Recent advances of AI in health: computational approaches for the screening and monitoring of autism spectrum disorder, dysexecutive syndromes, and cardiovascular health.
| Dia | 2026-04-17 10:30:00-03:00 |
| Hora | 2026-04-17 10:30:00-03:00 |
| Lugar | FCEA: Salón 1 del EIP (entrada por Lauro Müller) |
Recent advances of AI in health: computational approaches for the screening and monitoring of autism spectrum disorder, dysexecutive syndromes, and cardiovascular health.
Sam Perochon (Ecole Normale Supérieure Paris-Saclay)
This presentation will focus on computational behavioral phenotyping, illustrating how machine learning (ML) methods can be leveraged to transform raw complex multimodal health data into objective and interpretable biomarkers. I first present computer vision and ML algorithms that (i) extract digital behavioral biomarkers from video and gamified visuomotor assessments and (ii) combine them for early autism screening. I then describe computational approaches for analyzing egocentric video to characterize the execution of a chocolate cake cooking task, by producing compact symbolic representations of behavioral trajectories that enable alignment and comparison across patients with sensorimotor and executive disorders. Finally, I present a methodology for learning compact and generalizable representations of wearable biosignals to improve the sensitivity to subtle cardiovascular health changes.
[1] Perochon S., Di Martino J.M. et al. A scalable computational approach to assessing response to name in toddlers with autism. J Child Psychol Psychiatr (2021).

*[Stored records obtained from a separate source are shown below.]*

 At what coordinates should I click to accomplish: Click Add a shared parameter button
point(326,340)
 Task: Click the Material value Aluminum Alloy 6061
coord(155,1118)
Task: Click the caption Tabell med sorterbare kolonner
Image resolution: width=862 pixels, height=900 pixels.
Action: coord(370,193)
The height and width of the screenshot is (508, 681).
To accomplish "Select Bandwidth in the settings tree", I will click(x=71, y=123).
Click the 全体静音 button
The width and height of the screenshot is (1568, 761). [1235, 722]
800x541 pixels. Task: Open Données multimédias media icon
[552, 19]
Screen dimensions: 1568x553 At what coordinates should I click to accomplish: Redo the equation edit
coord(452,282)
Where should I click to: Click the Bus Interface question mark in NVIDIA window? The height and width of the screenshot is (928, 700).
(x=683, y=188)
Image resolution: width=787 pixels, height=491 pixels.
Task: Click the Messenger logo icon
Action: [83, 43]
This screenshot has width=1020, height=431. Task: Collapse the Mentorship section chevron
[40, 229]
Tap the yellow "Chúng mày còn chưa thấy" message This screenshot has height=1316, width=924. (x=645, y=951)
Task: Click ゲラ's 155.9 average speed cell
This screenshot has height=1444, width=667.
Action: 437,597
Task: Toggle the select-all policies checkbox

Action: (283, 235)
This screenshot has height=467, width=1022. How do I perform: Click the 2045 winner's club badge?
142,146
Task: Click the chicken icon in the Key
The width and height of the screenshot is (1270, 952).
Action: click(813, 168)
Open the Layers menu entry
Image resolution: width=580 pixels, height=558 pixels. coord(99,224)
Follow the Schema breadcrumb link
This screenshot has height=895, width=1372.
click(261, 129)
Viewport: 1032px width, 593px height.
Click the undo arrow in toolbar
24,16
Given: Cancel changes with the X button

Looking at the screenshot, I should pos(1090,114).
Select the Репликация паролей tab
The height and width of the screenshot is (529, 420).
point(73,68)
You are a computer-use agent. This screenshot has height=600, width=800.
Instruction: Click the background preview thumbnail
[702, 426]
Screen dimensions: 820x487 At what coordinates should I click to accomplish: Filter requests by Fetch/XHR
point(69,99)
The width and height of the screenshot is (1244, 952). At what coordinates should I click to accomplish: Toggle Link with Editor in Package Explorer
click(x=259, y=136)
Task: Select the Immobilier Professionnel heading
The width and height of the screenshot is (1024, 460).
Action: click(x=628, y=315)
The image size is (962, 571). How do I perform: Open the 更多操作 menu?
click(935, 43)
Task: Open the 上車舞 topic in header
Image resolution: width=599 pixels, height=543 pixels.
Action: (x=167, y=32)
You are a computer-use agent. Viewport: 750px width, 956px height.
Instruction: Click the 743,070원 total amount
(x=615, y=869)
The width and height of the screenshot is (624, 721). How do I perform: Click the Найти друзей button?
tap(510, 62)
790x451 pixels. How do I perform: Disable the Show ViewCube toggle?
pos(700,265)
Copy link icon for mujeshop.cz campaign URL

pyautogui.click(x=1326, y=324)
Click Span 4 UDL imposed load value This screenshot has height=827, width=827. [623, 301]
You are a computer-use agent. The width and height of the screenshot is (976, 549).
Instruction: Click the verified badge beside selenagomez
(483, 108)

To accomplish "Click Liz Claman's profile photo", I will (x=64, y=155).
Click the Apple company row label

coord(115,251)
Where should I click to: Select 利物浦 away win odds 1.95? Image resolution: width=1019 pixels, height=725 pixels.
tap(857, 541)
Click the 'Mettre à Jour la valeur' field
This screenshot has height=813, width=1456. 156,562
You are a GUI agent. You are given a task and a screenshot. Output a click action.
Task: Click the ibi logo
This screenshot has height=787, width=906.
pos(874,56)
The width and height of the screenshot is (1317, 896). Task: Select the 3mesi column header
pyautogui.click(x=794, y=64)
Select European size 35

[2] Perochon S., Di Martino J.M. et al. A tablet-based game for the assessment of visual motor skills in autistic children. npj Digit. Med. (2023).
[3] Perochon, S., Di Martino, J.M. et al. Early detection of autism using digital behavioral phenotyping. Nat Med. (2023).
[4] Perochon S., Oudre L. Recursive prototyping for computational behavior analysis from egocentric videos. In review at ICPR 2026
[5] Perochon, S. et al. Time-varying representations of longitudinal biosignals using self-supervised learning. NeurIPS 2024 Workshop: Self-Supervised Learning-Theory and Practice.